Planes and trains suspended as hurricane-force winds lash countries including Germany and Netherlands
An agricultural building that collapsed during a heavy storm in Meimbressen, central Germany, Thursday, Jan. 18, 2018.
Berlin: Nine people including two firefighters were killed Thursday as violent gales battered northern Europe, snapping air and train links.
Germany halted all long-distance rail traffic for at least a day, while numerous domestic flights were scrapped as hurricane-force winds lashed the country.
The storm claimed six lives in Germany, including two firefighters deployed in emergency operations and two truck drivers whose vehicles were blown over by the gales.

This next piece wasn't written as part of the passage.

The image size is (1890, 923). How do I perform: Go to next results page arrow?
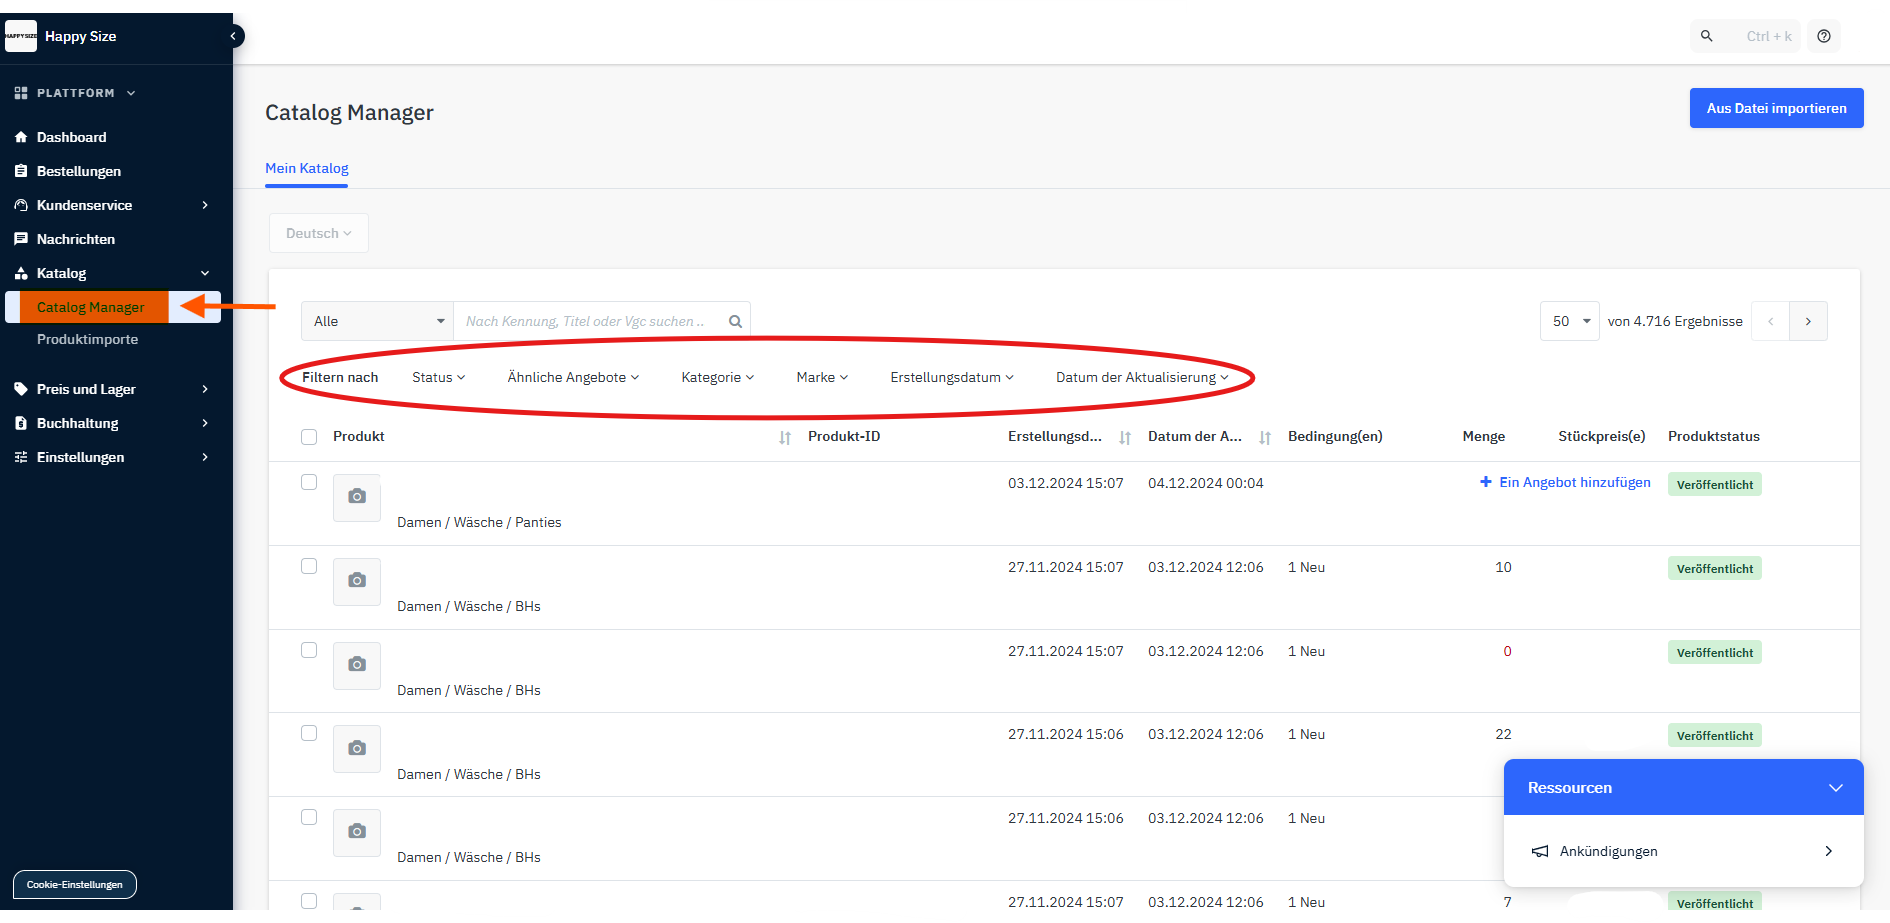pos(1808,321)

Another driver died when he lost control of his vehicle and crashed in to a truck.
A 59-year-old camper was killed instantly when a tree fell on him in North Rhine-Westphalia state, German police said, as wind speeds reached a high of 203 kilometres an hour at the Brocken — the highest peak of northern Germany.
The storm, named Friederike, also ripped the roof off a school in the eastern state of Thueringia while children were still in the building. Authorities said no one was hurt there.
In the Bavarian alps, the strong gales forced the cancellation of a ski world championship qualifier at Oberstdorf.
It is the worst storm to strike Germany since 2007, according to the German weather service.
Passengers stuck at rail stations were given a voucher for a hotel room, German rail service Deutsche Bahn spokesman Achim Strauss said.
“We must have protect our passengers and our staff,” he added, without saying when the rail service would return to normal.
In the Netherlands, which had borne the brunt of the severe winter storms earlier Thursday, two people were crushed by falling trees as bitter winds barrelled off the North Sea to hit the low-lying country with full force.
As the national weather service raised its warning to the highest code red level, a 62-year-old man was killed in the central Dutch town of Olst by a falling branch when he got out of his truck to remove debris blocking the road.
A second Dutchman, also 62, was killed in eastern Enschede when a tree toppled onto his car, the Dutch news agency ANP said.
In neighbouring Belgium, a woman driver reportedly died when her car was crushed by a tree as she was travelling through a wood in the Grez-Doiceau area, about 35 kilometres south of Brussels.
Amsterdam’s Schiphol airport, one of the continent’s busiest travel hubs, was forced to briefly cancel all flights as winds gusted up to 140 kilometres an hour in some areas.
Flights later resumed but all passengers were being advised to check their flight status, the airport said in a tweet, adding “up until now, 320 flights have been cancelled”.
The airport also had to close the entrances to two of its three departure halls when some roof tiles were whipped off the terminal building.
The traffic chaos also plagued the roads, with the Dutch national traffic office reporting 66 trucks had been toppled over by the high winds causing huge traffic jams on the motorways, the highest recorded number since 1990.
The Dutch NS national train service said meanwhile that only a few trains would be put into service late Thursday, and warned of further disruption on Friday as many overhead lines had been brought down by the high winds.
The hashtag #StormPoolen (or storm carpool) began trending with people searching rides between cities, and some drivers offering spare seats in their cars.
“My lovely boyfriend is trying to get from Leiden Central to Delft. He’s very nice and there’s a bottle of wine in it for whoever can return him unharmed. #StormPoolen,” wrote one Twitter user Molly Quell.
Puk van de Lagemaat promised “mad Dj-ing and Karaoke skills to accompany you in the traficjam (sic)” if anyone could give her a ride from Amsterdam central station to The Hague.
Thalys, the high-speed train operator, suspended services to the Netherlands and Germany.
Germany’s rail service said stranded passengers will receive a hotel voucher or will have the option of spending a night in a train at the station.
Traffic is expected to resume only very gradually, said a German rail spokesman.
Dutch insurers warned that the bill for Thursday’s storm damage could top 10 million euros ($12.25 million).
Four people were injured in Antwerp, including one woman who was seriously hurt after being hit in the head by flying metal debris, the Belgian news agency Belga said.
Elsewhere in Europe, Tyrol state in western Austria said part of the Westbahn train line linking Vienna, Linz and Salzburg was closed on Thursday morning because of avalanche risk, national railways company OeBB said.
“We don’t want to take any risks,” OeBB spokesman Christoph Gasser-Mair said.